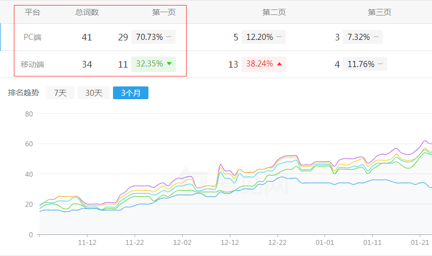The image size is (432, 256).
Task: Click the dash icon beside 7.32%
Action: 376,37

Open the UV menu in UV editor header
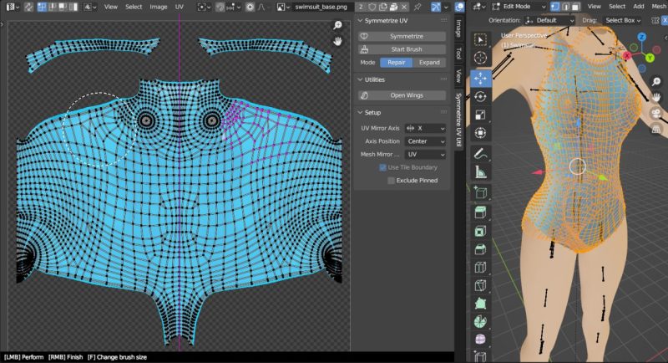coord(179,6)
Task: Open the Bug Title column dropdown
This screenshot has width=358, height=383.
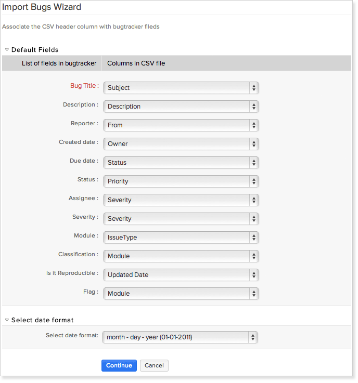Action: [x=181, y=88]
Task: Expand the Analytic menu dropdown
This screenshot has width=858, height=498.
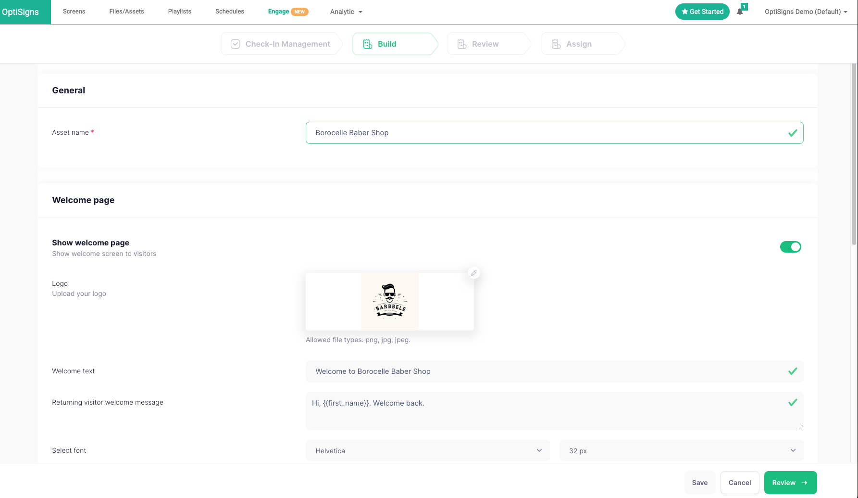Action: tap(346, 12)
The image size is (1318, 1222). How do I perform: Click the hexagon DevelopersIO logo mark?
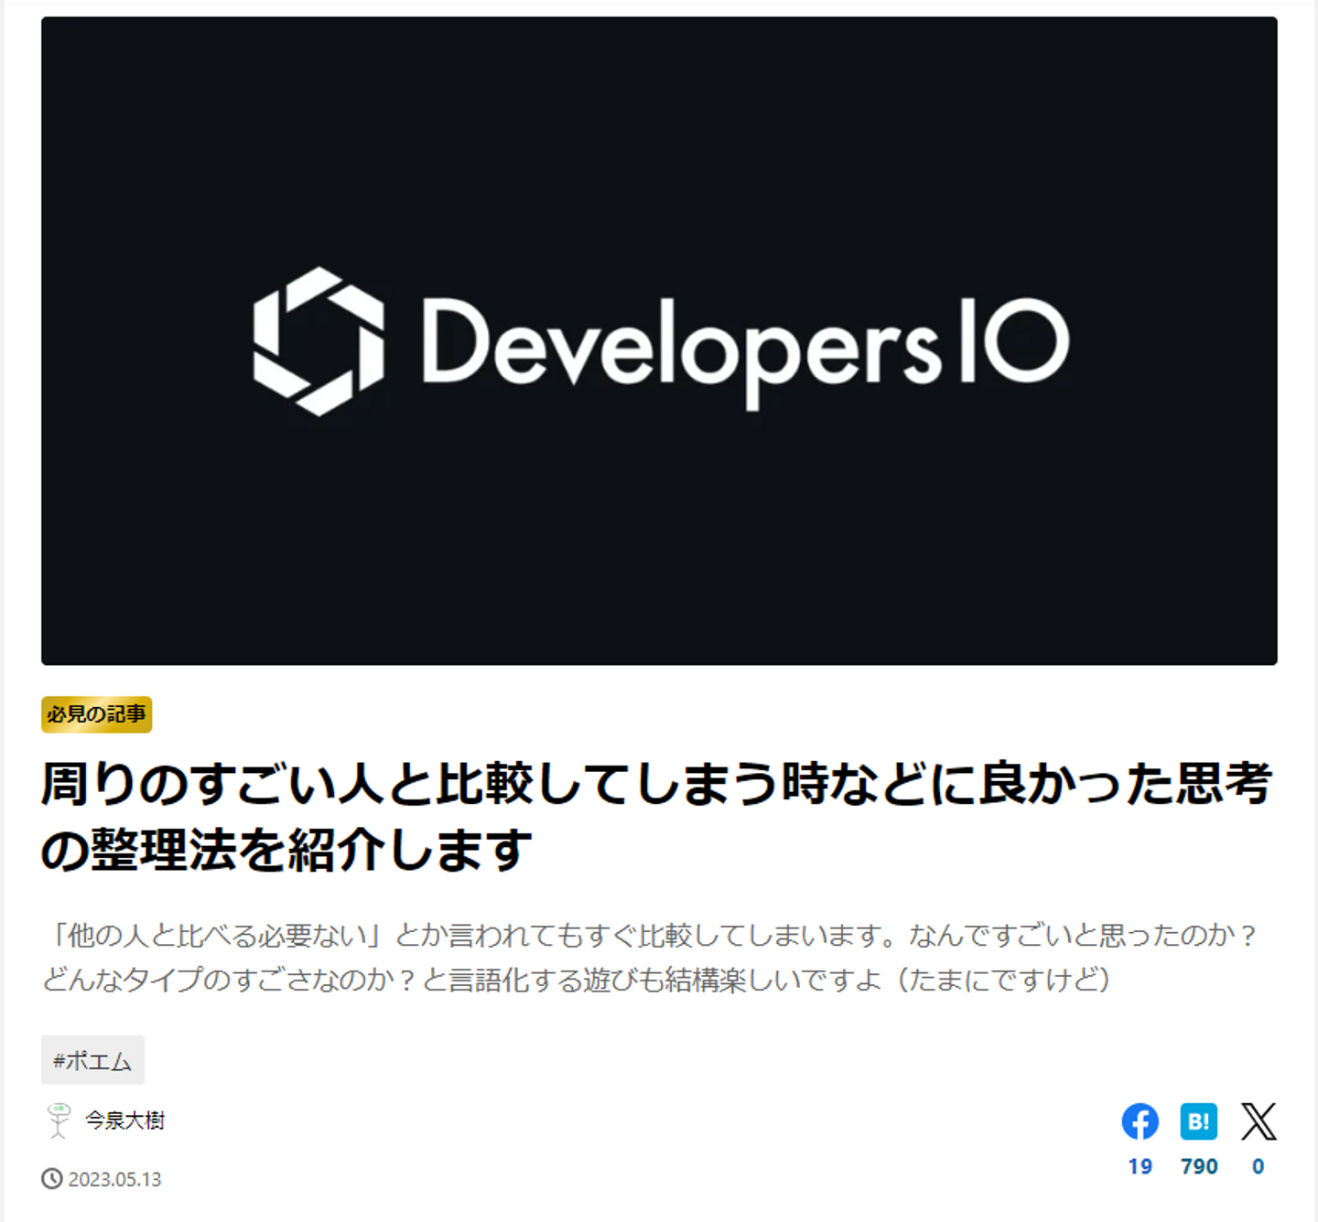319,341
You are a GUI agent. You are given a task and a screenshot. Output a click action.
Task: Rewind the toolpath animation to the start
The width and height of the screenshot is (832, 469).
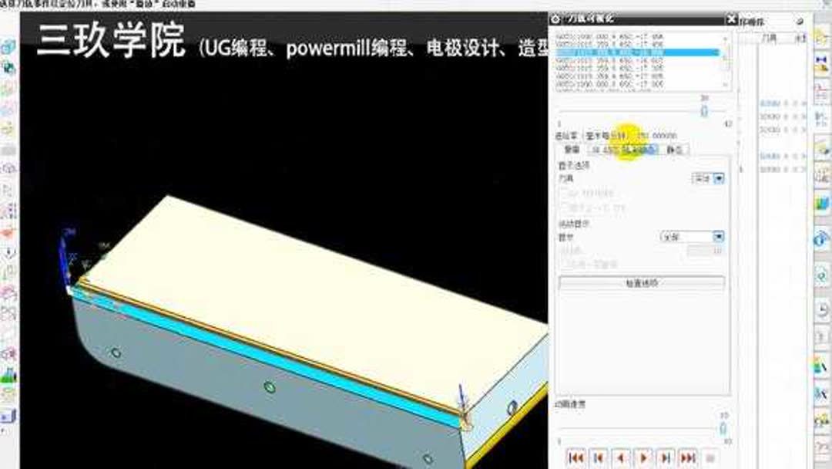[577, 457]
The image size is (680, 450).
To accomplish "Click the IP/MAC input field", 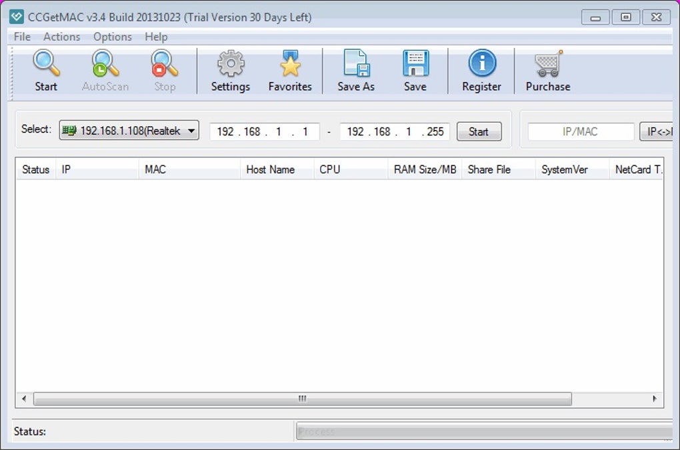I will 581,131.
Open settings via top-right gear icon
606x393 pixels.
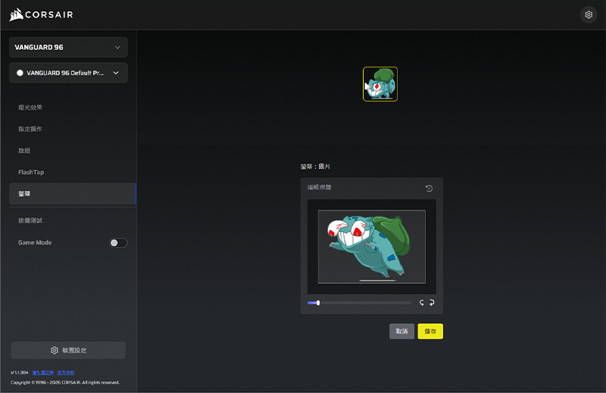pyautogui.click(x=589, y=14)
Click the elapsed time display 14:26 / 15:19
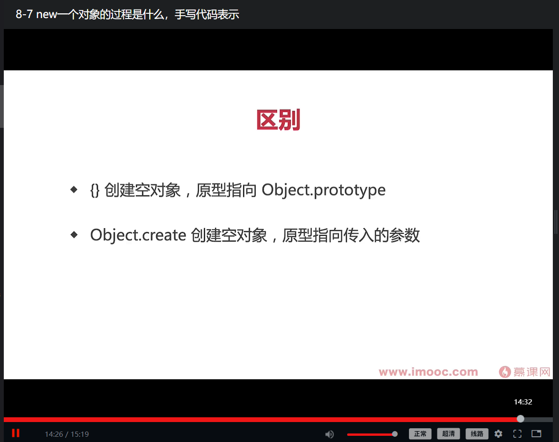 66,434
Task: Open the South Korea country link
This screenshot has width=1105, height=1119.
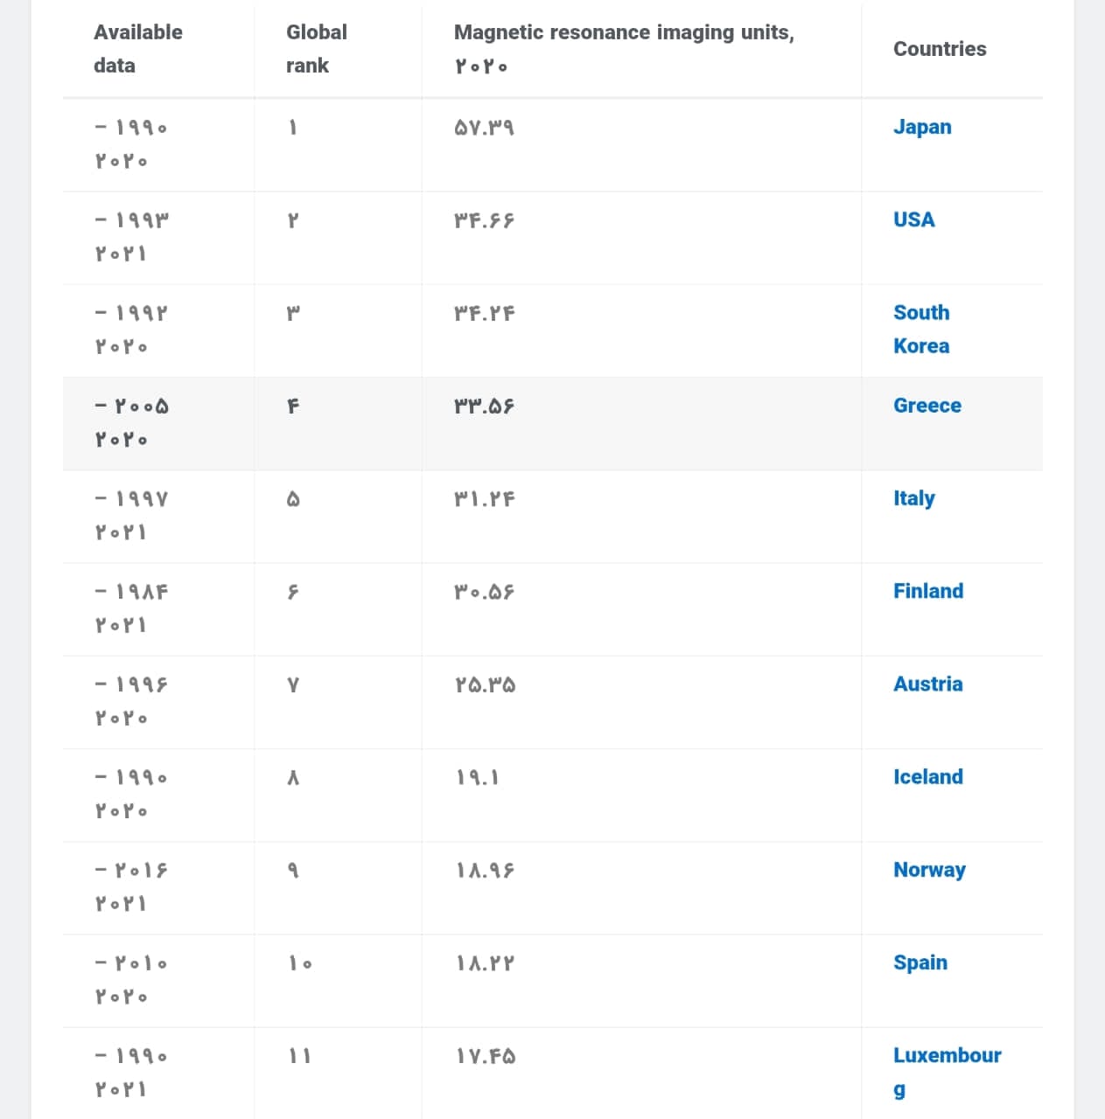Action: 921,329
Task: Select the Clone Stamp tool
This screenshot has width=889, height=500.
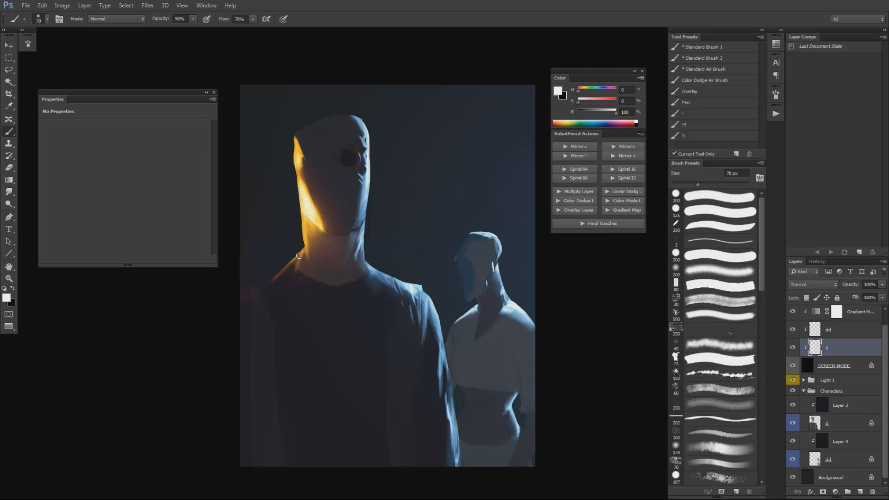Action: (9, 143)
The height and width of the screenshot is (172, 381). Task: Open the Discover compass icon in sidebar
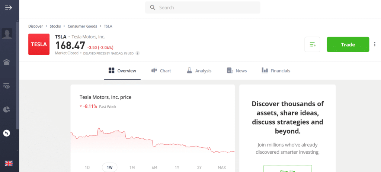7,133
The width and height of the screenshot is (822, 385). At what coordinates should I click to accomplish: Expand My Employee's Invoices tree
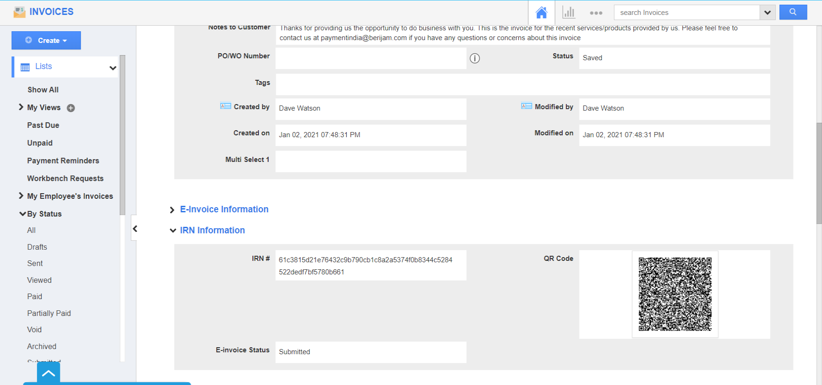pyautogui.click(x=21, y=196)
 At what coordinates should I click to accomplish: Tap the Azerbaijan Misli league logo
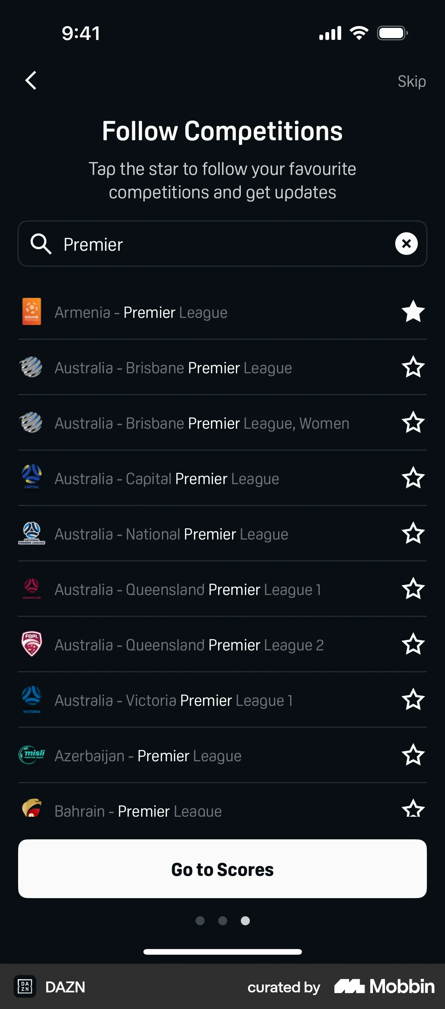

What you are asked to do: Your task is to list each line of the records with the word "dropdown".

Your solution:
Task: Open the Bug Title column dropdown
Task: Expand the Analytic menu dropdown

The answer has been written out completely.